What you will do -
Write down each entry again, exactly as it reads.

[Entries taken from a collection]
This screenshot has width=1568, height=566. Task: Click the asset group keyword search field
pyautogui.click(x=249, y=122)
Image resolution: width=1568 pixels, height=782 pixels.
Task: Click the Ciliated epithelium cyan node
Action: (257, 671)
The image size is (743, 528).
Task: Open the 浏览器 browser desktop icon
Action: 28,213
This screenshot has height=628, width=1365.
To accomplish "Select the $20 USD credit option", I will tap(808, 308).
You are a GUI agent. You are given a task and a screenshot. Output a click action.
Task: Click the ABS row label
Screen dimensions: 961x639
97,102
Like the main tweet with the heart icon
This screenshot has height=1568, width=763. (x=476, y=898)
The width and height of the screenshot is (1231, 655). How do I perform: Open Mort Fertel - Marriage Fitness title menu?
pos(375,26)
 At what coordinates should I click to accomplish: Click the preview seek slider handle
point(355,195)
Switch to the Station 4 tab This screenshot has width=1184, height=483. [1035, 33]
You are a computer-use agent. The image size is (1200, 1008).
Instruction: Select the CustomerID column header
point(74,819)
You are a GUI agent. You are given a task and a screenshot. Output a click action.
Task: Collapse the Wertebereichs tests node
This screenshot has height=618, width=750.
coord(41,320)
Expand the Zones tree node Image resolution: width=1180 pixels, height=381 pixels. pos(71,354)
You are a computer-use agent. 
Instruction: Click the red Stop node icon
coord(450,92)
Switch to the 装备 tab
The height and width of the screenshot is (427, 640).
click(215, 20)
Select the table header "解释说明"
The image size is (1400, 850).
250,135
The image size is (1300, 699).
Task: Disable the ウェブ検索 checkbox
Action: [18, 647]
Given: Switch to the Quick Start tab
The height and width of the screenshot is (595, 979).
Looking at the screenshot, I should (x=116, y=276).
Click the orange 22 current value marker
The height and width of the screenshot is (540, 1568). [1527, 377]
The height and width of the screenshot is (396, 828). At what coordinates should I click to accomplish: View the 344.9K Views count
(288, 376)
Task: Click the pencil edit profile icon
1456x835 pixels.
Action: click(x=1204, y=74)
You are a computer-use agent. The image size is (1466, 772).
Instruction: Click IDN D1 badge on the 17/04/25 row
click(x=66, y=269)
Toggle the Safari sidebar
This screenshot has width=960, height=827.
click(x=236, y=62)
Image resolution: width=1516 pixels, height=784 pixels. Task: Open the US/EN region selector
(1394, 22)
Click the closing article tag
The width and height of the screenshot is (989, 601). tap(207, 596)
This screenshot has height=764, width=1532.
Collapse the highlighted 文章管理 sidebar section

Task response -
This screenshot has width=1568, height=566. Task: Click the asset group keyword search field
pyautogui.click(x=249, y=122)
Image resolution: width=1568 pixels, height=782 pixels.
Task: Click the Ciliated epithelium cyan node
Action: (257, 671)
The image size is (743, 528).
Task: Open the 浏览器 browser desktop icon
Action: 28,213
This screenshot has height=628, width=1365.
To accomplish "Select the $20 USD credit option", I will tap(808, 308).
You are a GUI agent. You are given a task and a screenshot. Output a click action.
Task: Click the ABS row label
Screen dimensions: 961x639
97,102
Like the main tweet with the heart icon
This screenshot has height=1568, width=763. (x=476, y=898)
The width and height of the screenshot is (1231, 655). How do I perform: Open Mort Fertel - Marriage Fitness title menu?
pos(375,26)
 At what coordinates should I click to accomplish: Click the preview seek slider handle
point(355,195)
Switch to the Station 4 tab This screenshot has width=1184, height=483. [1035, 33]
You are a computer-use agent. The image size is (1200, 1008).
Instruction: Select the CustomerID column header
point(74,819)
You are a GUI agent. You are given a task and a screenshot. Output a click action.
Task: Collapse the Wertebereichs tests node
This screenshot has height=618, width=750.
coord(41,320)
Expand the Zones tree node Image resolution: width=1180 pixels, height=381 pixels. pos(71,354)
You are a computer-use agent. 
Instruction: Click the red Stop node icon
coord(450,92)
Switch to the 装备 tab
The height and width of the screenshot is (427, 640).
click(215, 20)
Select the table header "解释说明"
The image size is (1400, 850).
250,135
The image size is (1300, 699).
Task: Disable the ウェブ検索 checkbox
Action: [18, 647]
Given: Switch to the Quick Start tab
The height and width of the screenshot is (595, 979).
Looking at the screenshot, I should (x=116, y=276).
Click the orange 22 current value marker
The height and width of the screenshot is (540, 1568). [1527, 377]
The height and width of the screenshot is (396, 828). At what coordinates should I click to accomplish: View the 344.9K Views count
(288, 376)
Task: Click the pencil edit profile icon
1456x835 pixels.
Action: click(x=1204, y=74)
You are a computer-use agent. The image size is (1466, 772).
Instruction: Click IDN D1 badge on the 17/04/25 row
click(x=66, y=269)
Toggle the Safari sidebar
This screenshot has width=960, height=827.
click(x=236, y=62)
Image resolution: width=1516 pixels, height=784 pixels. Task: Open the US/EN region selector
(1394, 22)
Click the closing article tag
The width and height of the screenshot is (989, 601). tap(207, 596)
This screenshot has height=764, width=1532.
Collapse the highlighted 文章管理 sidebar section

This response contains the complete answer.